**ABOUT THIS EXERCISE**
All that should come back is the lines of the data below from the one containing "Task: Click the ЗАГРУЗКА section heading" to the one containing "Image resolution: width=1175", inclusive, exactly as they stand.
----- DATASET CONTENT
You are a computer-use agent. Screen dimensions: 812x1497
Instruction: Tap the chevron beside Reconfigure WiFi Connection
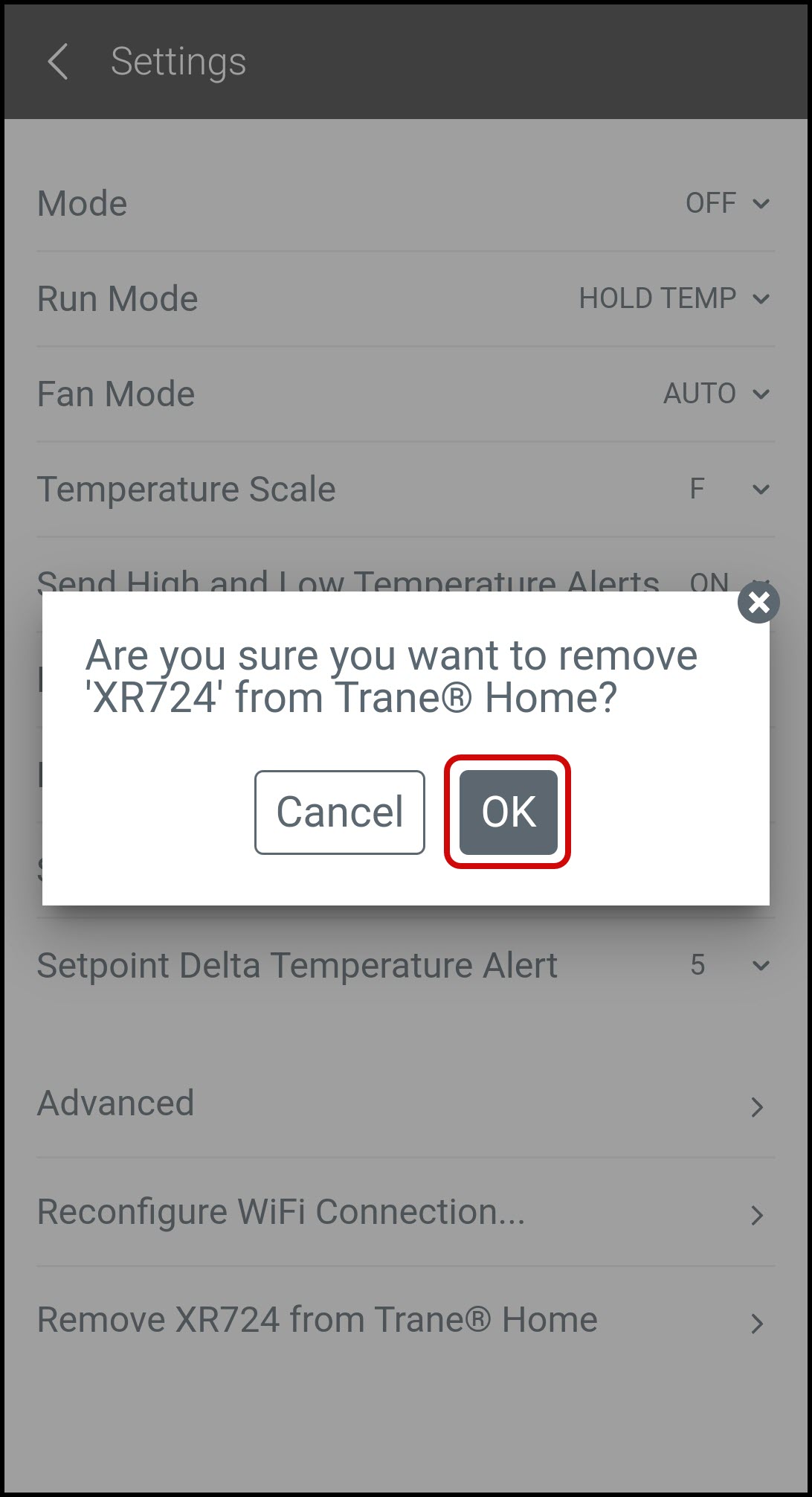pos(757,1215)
----------
----- DATASET CONTENT
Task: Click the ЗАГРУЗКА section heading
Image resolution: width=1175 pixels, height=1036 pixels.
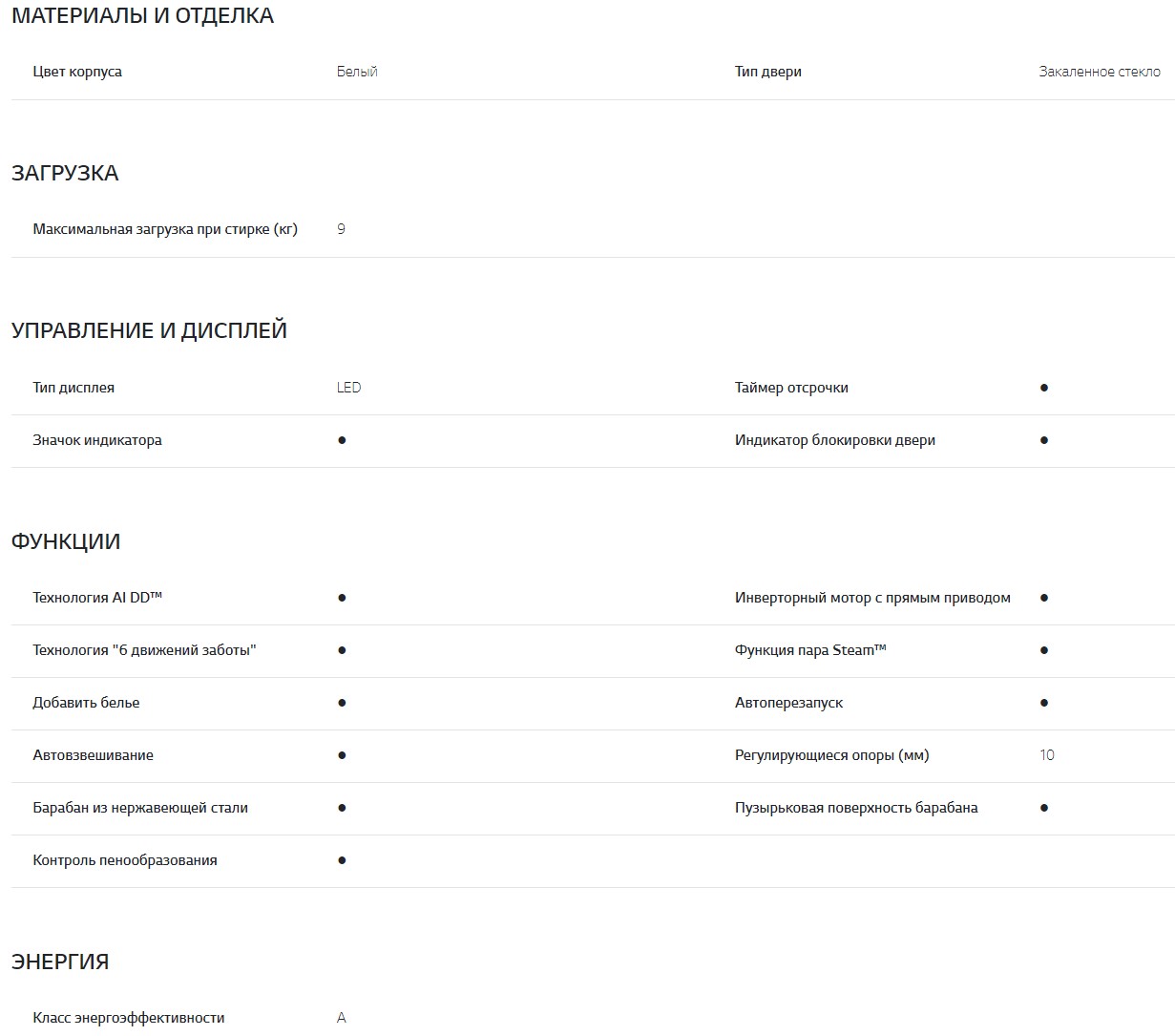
----------
**TASK ANSWER**
Task: Click the ЗАГРУЗКА section heading
Image resolution: width=1175 pixels, height=1036 pixels.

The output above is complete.